> [TEXT]:
★ ★ ★ ★ ★ ★ ★

Chef-Approved Recipes That Will Bring You Epic Amounts of Good Luck on Chinese New Year
Lunar New Year (or Chinese New Year) falls on February 12th this year, The Year of the Ox. So, to celebrate, we asked a few of our favorite chefs to share their lucky recipes with us. Filipino-American chef Dale Talde‘s Prosperity Toss Salad brings abundance, prosperity and vigor. Chinese chef Joe Ng (who can make 1,000 different kinds of dumplings!) shared his recipe for Long Life Noodles because eating them is supposed to encourage a long, happy life. And Cantonese chef and two-time Chopped champion Kathy Fang‘s Lobster Fried Rice is an ideal dish to serve at your Lunar New Year party, since crustaceans such as lobster and shrimp symbolize fortune and luck. Make these recipes this Chinese New Year and you’re guaranteed to please your guests—and bring yourself good luck in the new year!
Long Life Noodles with Chicken, Porcini & Shiitake
“Chinese New Year’s dishes get their status because either their name or contents or look confer the virtues of long life, good health, happiness and prosperity. For instance, our special New Year’s dumplings have a little disc of Uni on top of them. This decoration feels like a golden coin and thus the name gold coin dumplings. In the case of long life noodles it’s considered extremely propitious to dine on long thin noodles (particularly the variety known as ee-min) because their name confers a long healthy happy life.” -Chef Joe Ng of Red Farm in New York City
Ingredients:
- 1 disc e-fu (long life) noodles
- 6 ounces boneless chicken breast cut into ½-inch pieces
- ½ egg white
- 2 tsp Shaohsing rice wine or dry sherry
- ¼ tsp salt
- 1 Tbsp cornstarch
- 2 tsp vegetable oil
- 6 dried shiitake mushrooms (re-hydrated and coarsely shredded, reserve the soaking water)
- 1½ oz dried porcini mushrooms slices (re-hydrated, reserve the soaking water)
- few Tbsp of vegetable oil for stir frying
- ⅓ cup minced onion
- 1½ tsp minced garlic
- ½ tsp minced ginger
For the sauce base:
- 1 cup strained mushroom soaking liquid (use the porcini shiitake water to make up the difference)
- 1 1/2 Tbsp all-purpose soy sauce (such as Kikkoman)
- 1 Tbsp Shaohsing rice wine or dry sherry
- 1 Tbsp oyster sauce
- 1 1/2 tsp sugar
- 3/4 tsp salt
- ⅛ tsp finely ground white pepper
- ⅔ cup chicken stock (or use more mushroom soaking liquid)
- 2 Tbsp unsalted butter (to enrich the sauce)
- ¼ cup scallion, finely chopped
- 2 Tbsp finely chopped cilantro (optional)
- ½ tsp sesame oil (optional)
Directions:
- 2 hours before cooking, marinate the chicken with the rest of the ingredients for 20 minutes.

★ ★ ★ ★ ★ ★ ★

Answer these from the Chinese New Year recipes text:
(a) On what date does Lunar New Year fall this year?
(b) What sits on top of the special New Year's dumplings at Red Farm?
(c) How much unsalted butter goes into the sauce base?
These lines are from a different source than the text.

> [INFORMATION PROVIDED]:
★ ★ ★ ★ ★ ★ ★

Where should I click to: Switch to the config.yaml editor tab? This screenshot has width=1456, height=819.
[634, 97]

★ ★ ★ ★ ★ ★ ★

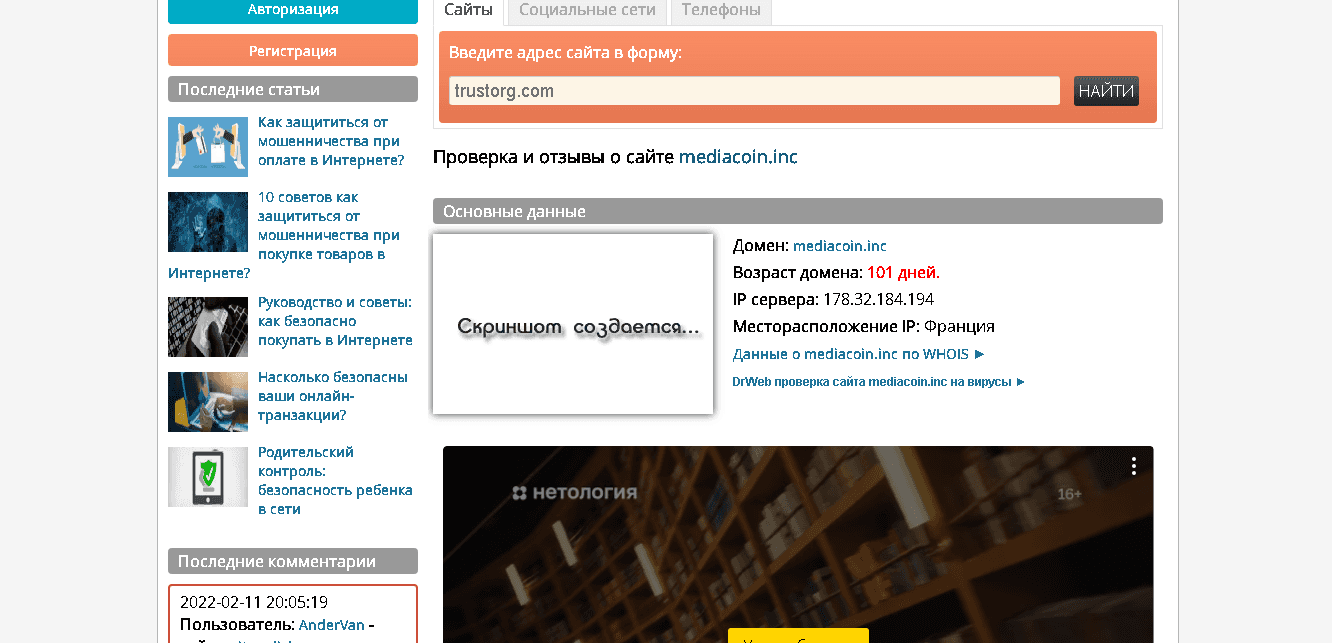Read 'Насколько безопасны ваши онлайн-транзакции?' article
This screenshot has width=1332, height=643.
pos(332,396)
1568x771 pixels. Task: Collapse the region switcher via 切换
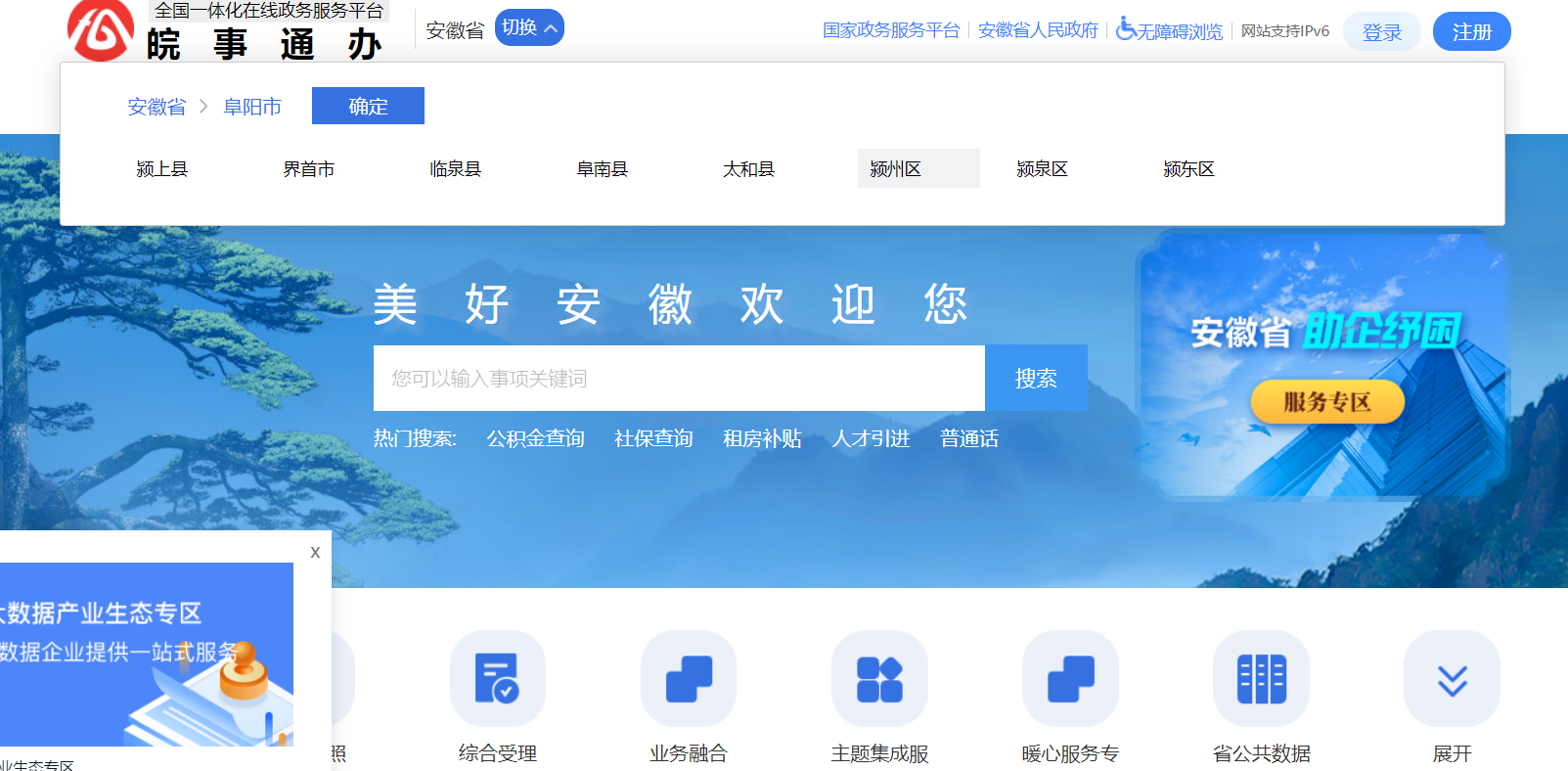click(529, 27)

★ ★ ★ ★ ★ ★ ★

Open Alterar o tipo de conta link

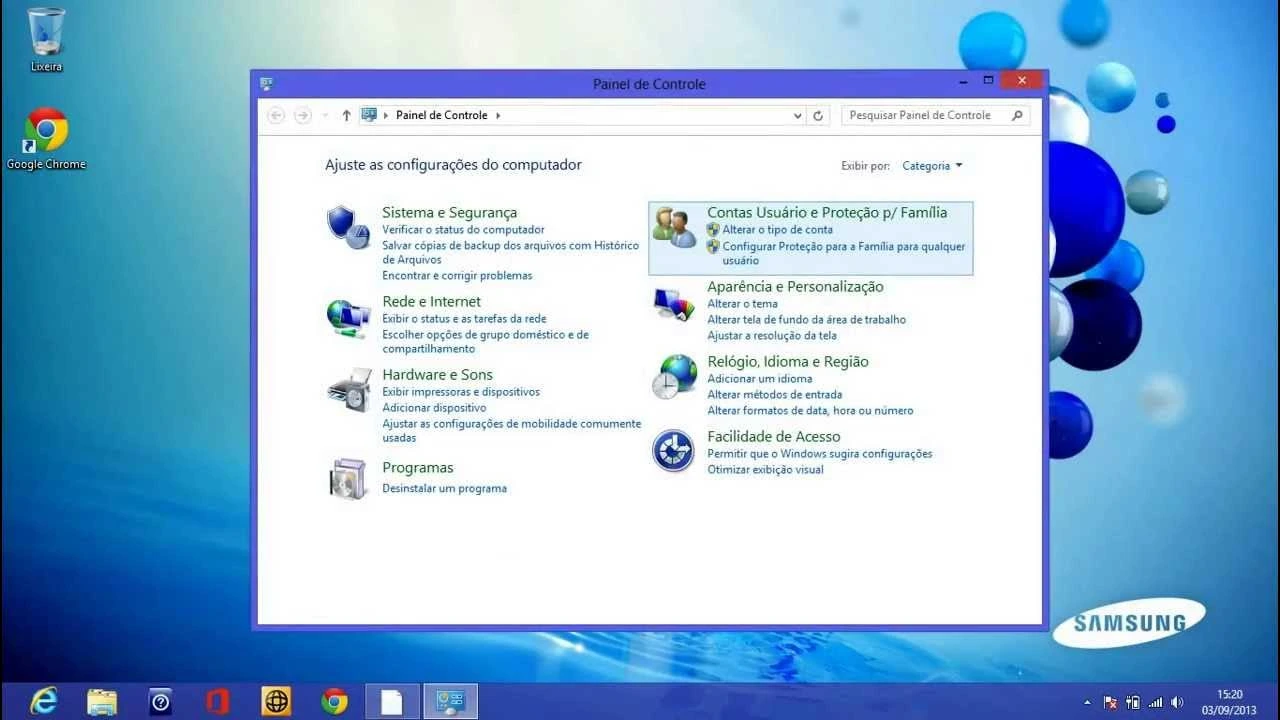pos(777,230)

★ ★ ★ ★ ★ ★ ★

> [RESULT OF THIS EXERCISE]:
(a) February 12th
(b) A little disc of Uni
(c) 2 Tbsp